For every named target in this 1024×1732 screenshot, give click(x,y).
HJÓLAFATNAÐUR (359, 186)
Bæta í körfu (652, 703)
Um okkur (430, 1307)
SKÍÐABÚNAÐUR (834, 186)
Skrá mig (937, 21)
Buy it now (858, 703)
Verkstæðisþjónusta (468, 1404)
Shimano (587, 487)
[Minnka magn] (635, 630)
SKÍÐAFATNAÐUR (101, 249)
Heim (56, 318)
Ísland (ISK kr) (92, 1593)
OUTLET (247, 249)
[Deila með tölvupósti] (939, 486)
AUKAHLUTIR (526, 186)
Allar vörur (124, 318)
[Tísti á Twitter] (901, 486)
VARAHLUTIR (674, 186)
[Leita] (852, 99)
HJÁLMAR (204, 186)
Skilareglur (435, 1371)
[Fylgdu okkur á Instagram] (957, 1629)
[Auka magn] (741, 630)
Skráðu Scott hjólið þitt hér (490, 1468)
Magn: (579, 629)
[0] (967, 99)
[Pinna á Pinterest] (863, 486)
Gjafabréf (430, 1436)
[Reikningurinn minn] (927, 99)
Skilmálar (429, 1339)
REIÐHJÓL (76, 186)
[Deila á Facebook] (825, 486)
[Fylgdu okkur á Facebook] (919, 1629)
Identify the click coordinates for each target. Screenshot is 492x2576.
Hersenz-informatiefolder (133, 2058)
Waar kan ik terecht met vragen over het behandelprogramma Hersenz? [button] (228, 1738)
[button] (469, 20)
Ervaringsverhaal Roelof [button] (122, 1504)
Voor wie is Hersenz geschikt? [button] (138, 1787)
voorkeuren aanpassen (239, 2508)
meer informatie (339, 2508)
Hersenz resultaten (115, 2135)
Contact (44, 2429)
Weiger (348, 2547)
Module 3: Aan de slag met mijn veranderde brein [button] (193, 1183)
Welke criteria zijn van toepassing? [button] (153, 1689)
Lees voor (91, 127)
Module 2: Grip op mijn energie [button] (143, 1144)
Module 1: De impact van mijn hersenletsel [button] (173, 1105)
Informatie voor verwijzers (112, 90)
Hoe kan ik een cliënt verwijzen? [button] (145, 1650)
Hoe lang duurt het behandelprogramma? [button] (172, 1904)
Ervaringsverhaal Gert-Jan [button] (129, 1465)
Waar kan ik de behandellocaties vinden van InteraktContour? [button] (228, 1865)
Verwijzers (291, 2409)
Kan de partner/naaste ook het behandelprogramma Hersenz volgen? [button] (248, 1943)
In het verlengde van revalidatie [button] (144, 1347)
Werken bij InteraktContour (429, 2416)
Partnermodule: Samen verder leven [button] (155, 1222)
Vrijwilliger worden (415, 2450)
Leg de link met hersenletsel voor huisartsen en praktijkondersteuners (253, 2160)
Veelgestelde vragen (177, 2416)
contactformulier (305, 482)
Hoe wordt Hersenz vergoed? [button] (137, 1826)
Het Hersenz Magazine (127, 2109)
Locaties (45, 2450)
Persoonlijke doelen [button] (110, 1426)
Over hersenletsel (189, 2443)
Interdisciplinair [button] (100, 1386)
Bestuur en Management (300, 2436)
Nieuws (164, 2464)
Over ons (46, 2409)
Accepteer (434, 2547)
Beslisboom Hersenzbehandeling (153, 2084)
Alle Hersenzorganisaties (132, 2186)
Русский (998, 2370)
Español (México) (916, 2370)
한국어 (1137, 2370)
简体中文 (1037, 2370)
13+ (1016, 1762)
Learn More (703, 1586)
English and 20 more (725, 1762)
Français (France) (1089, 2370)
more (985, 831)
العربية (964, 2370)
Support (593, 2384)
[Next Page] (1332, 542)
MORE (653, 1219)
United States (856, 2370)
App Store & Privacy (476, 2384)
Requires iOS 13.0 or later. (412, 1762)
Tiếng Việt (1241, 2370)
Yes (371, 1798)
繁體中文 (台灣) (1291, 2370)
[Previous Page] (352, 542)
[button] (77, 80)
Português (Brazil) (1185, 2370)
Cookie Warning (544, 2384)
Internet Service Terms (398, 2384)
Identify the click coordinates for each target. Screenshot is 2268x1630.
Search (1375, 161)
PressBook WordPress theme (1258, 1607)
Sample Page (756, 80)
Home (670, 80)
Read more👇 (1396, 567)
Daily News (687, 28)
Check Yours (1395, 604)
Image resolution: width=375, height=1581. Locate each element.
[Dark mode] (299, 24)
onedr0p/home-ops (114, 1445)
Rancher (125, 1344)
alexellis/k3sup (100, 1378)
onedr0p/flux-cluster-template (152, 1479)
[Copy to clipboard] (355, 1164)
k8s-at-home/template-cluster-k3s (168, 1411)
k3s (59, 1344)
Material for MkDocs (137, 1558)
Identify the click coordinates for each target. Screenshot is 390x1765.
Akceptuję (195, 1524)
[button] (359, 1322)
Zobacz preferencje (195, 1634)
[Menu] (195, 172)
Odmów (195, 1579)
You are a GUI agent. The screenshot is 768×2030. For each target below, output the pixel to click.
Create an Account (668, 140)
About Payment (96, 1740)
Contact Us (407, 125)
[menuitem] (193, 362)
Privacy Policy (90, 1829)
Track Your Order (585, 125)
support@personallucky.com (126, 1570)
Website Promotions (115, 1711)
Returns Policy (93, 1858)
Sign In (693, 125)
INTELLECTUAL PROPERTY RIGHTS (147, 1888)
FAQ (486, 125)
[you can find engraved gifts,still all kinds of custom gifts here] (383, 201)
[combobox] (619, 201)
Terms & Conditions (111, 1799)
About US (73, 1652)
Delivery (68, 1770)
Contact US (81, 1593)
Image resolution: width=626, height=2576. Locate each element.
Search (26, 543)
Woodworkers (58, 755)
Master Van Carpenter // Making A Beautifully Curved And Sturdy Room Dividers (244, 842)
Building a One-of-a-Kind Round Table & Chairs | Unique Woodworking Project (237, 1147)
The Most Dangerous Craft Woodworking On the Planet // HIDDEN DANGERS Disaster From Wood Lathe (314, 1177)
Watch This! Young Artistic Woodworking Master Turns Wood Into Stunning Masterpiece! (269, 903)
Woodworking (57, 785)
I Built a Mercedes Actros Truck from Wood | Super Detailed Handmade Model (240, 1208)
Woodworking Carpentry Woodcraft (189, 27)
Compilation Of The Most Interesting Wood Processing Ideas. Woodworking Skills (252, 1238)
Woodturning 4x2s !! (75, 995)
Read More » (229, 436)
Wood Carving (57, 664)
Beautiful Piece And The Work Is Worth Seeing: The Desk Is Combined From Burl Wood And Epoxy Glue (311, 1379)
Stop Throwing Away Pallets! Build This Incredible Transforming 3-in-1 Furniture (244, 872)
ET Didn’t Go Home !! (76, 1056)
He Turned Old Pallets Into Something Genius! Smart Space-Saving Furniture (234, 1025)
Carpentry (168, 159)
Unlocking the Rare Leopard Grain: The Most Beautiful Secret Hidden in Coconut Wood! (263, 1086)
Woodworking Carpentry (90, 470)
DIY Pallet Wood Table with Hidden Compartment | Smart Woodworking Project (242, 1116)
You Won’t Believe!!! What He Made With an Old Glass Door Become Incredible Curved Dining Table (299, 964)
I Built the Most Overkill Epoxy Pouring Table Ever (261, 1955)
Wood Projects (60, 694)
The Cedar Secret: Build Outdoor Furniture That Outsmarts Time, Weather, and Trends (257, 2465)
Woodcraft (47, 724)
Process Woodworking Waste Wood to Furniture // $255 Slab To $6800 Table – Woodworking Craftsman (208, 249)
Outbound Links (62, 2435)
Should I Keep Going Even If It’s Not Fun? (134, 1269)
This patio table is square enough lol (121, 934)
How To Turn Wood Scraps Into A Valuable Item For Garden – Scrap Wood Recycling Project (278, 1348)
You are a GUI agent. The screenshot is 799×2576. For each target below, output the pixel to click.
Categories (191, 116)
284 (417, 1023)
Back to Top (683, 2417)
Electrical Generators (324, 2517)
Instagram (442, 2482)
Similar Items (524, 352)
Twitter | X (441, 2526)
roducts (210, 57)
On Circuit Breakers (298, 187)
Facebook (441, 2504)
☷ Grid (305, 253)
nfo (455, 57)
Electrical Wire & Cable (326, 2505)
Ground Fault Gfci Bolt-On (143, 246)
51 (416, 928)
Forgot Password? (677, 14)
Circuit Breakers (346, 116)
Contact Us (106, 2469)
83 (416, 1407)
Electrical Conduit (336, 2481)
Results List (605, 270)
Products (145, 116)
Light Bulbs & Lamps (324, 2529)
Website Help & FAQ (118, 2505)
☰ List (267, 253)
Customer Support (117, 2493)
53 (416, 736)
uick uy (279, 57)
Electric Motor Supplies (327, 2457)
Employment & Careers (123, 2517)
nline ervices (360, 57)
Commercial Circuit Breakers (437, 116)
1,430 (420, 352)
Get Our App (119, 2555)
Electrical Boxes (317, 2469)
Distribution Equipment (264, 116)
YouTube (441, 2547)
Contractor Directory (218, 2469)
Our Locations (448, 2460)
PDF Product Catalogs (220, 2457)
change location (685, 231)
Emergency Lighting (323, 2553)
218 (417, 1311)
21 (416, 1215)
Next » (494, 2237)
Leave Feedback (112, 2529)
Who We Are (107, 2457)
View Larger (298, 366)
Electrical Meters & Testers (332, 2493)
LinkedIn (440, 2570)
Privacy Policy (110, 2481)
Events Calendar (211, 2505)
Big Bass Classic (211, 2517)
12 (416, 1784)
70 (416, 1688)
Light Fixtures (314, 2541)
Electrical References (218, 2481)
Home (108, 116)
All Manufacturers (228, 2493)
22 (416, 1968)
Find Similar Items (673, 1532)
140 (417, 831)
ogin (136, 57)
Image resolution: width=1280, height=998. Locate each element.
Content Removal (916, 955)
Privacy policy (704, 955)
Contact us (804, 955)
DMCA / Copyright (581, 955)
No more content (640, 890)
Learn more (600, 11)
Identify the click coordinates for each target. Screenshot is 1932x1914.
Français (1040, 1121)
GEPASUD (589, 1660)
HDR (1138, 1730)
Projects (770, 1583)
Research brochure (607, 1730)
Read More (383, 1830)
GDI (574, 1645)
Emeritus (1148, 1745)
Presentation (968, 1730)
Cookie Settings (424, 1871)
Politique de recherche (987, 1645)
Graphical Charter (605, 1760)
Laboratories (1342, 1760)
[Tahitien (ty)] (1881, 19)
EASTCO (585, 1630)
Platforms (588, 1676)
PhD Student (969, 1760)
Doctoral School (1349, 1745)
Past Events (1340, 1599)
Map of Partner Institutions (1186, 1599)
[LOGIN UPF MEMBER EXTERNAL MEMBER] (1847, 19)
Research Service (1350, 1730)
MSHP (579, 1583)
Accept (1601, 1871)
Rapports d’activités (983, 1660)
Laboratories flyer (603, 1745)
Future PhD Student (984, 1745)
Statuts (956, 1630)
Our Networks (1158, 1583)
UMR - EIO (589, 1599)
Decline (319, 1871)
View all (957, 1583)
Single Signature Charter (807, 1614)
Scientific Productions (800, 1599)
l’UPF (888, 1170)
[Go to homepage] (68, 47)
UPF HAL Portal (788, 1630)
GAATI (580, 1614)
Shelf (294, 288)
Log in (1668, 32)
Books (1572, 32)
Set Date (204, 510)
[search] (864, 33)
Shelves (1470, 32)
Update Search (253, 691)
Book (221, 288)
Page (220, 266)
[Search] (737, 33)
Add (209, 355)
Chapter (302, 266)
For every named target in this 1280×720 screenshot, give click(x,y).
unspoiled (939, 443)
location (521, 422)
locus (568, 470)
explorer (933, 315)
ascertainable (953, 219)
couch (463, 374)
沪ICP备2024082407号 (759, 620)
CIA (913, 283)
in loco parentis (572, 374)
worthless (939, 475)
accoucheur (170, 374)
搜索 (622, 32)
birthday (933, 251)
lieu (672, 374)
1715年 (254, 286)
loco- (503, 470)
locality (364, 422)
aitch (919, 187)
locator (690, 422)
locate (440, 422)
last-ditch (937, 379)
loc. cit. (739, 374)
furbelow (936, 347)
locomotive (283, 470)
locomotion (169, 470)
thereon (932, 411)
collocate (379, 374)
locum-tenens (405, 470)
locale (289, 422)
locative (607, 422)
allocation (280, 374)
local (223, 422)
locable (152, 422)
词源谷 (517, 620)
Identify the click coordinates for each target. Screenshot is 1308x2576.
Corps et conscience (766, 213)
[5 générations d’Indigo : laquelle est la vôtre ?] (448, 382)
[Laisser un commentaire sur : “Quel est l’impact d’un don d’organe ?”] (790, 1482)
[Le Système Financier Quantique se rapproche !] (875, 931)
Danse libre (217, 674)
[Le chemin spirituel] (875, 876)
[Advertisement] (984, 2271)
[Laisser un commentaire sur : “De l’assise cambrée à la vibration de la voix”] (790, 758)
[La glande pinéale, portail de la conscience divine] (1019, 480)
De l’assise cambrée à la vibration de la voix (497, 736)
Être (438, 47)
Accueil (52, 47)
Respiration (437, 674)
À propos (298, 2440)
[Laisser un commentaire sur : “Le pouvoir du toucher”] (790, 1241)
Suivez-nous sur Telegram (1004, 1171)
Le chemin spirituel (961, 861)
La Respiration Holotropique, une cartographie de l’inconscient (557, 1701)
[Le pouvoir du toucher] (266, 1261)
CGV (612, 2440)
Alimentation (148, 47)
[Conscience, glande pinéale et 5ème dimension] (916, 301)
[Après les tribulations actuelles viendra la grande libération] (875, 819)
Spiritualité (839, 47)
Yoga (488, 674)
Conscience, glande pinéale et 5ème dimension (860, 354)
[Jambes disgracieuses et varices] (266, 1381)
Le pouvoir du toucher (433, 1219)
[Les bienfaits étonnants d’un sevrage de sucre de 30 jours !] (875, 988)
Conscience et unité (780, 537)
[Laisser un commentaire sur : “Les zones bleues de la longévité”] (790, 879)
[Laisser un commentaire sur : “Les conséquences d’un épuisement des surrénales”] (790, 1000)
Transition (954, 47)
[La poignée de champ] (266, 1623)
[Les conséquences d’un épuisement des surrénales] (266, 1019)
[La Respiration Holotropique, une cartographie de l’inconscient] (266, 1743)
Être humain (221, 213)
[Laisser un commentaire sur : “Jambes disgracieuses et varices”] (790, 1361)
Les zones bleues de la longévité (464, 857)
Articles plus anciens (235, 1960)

....

Copy back the listing above exactly, but only from the line with "Ervaringsverhaal Gert-Jan [button]" through the line with "Kan de partner/naaste", both ends included.

Ervaringsverhaal Gert-Jan [button] (129, 1465)
Waar kan ik de behandellocaties vinden van InteraktContour? [button] (228, 1865)
Verwijzers (291, 2409)
Kan de partner/naaste ook het behandelprogramma Hersenz volgen? [button] (248, 1943)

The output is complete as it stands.